Preferably, we developed a prognostic scoring system for GC based on the above results. We applied a stepwise canonical discriminant analysis to identify a gene signature that is able to classify patients into good or bad prognosis with 100% accuracy. Finally we identified 53 specific biomarker genes for the prognosis of GC, and the scoring system yielded 100% accuracy in prognosis prediction. The genes specifically include: (1) cell cycle related genes: CEP55, MCM2, PRC1, SCNN1B, TUBB; (2) acetylation related genes: ADNP, ABCE1, CBFB, CHORDC1, CCT6A, GART, SMS; (3) RNA/ncRNA process related genes: NOL8, NCL, PN01; (4) extracellular matrix related genes: APOE, APOC1, CXCL10, COL6A3, CPXM1, GABBR1, INHBA, LAMC2, MMP14, TNFAIP2; and (5) other genes: ADH1C, ALDH6A1, ATP13A3, BAZ1A, BCAR3, CAPRIN1, CXCL1, CCT2, ECHD2, ETFDH, ENC1, EPHB4, FHOD1, FGFR4, KAT2A, KLF4, LRRC41, LIMK1, OSMA, PTGS1, PGRMC2, P4HA1, PDP1, PRR7, SCC12A9, SLC20A1, TGS1, and TCERG1 (FIG. 3).

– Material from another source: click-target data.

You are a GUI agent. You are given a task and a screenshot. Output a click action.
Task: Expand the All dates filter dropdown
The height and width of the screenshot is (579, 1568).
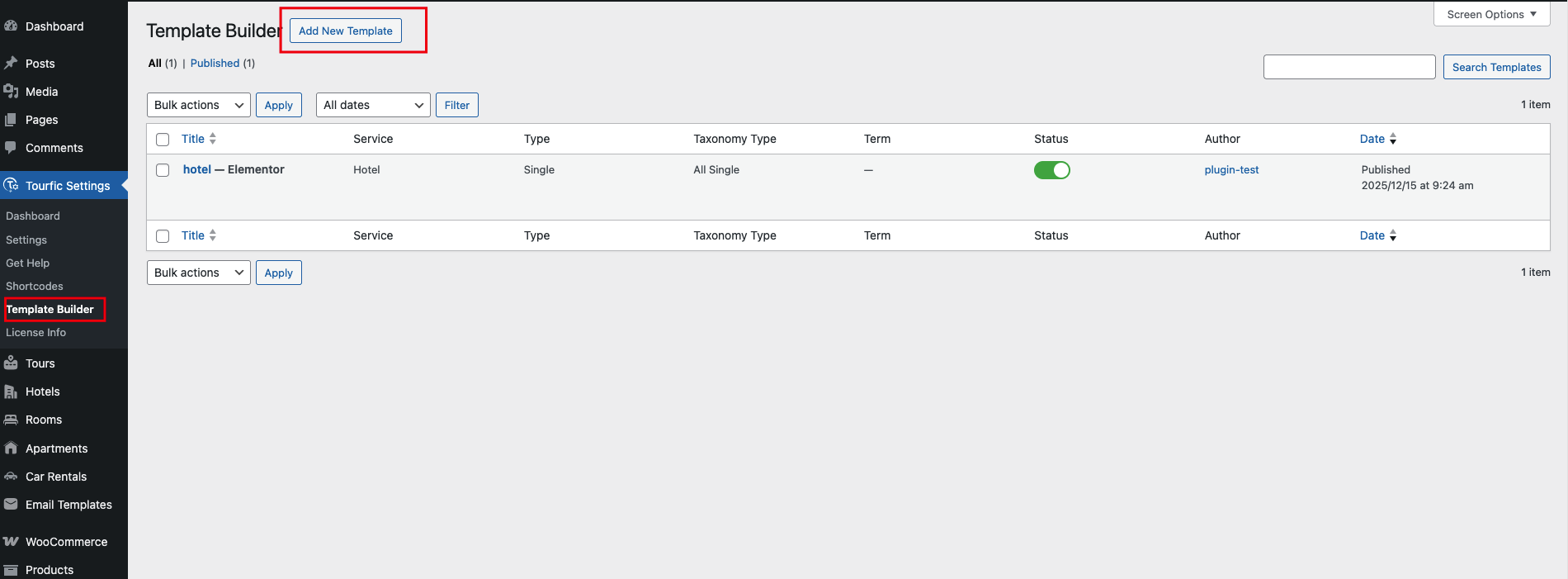373,105
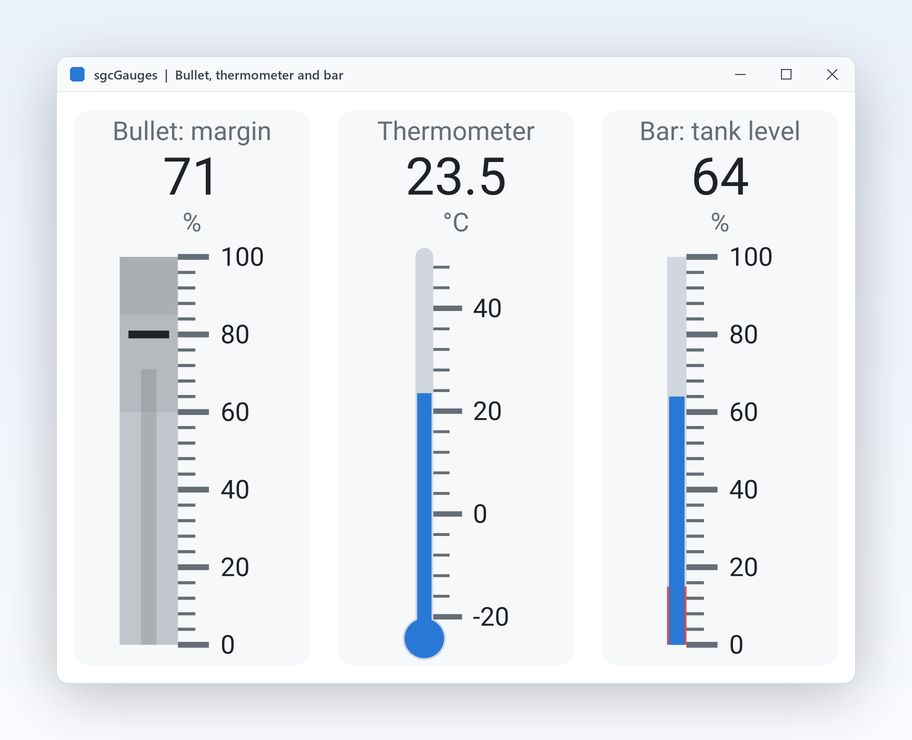Click the Bar: tank level title

[720, 131]
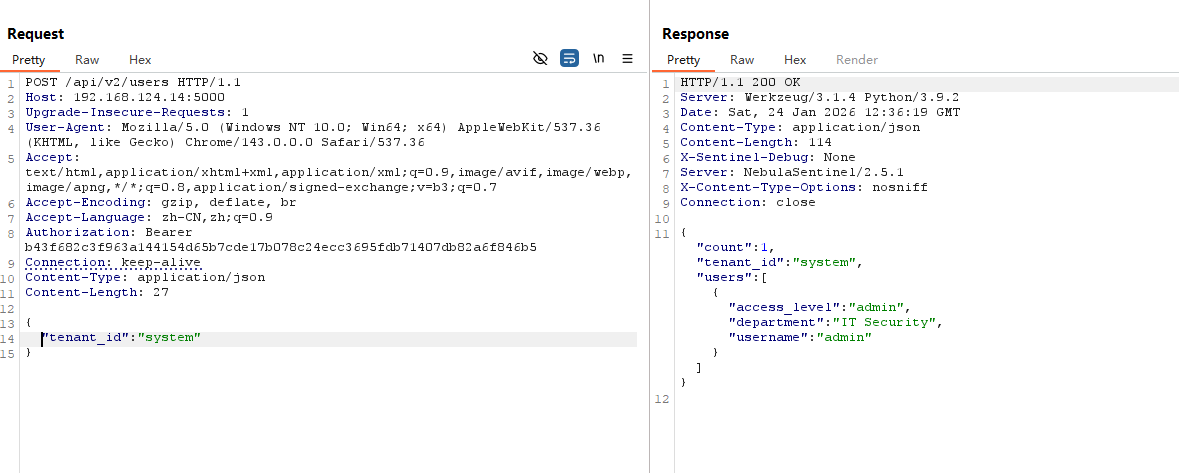Toggle hiding of non-printable characters (crossed-eye icon)
The image size is (1179, 473).
click(540, 59)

The prognostic scoring system predicts survival probability of a GC patient using the calculated prognostic score. A prognostic score was defined as the linear combination of gene expression levels based on canonical discriminant function. The calculation formula is shown below:

Prognostic score:=Σ_i=1⁵³(Canonical discriminant function coefficient)*(gene expression level)

Note: The canonical discriminant function coefficients are presented in Table 2.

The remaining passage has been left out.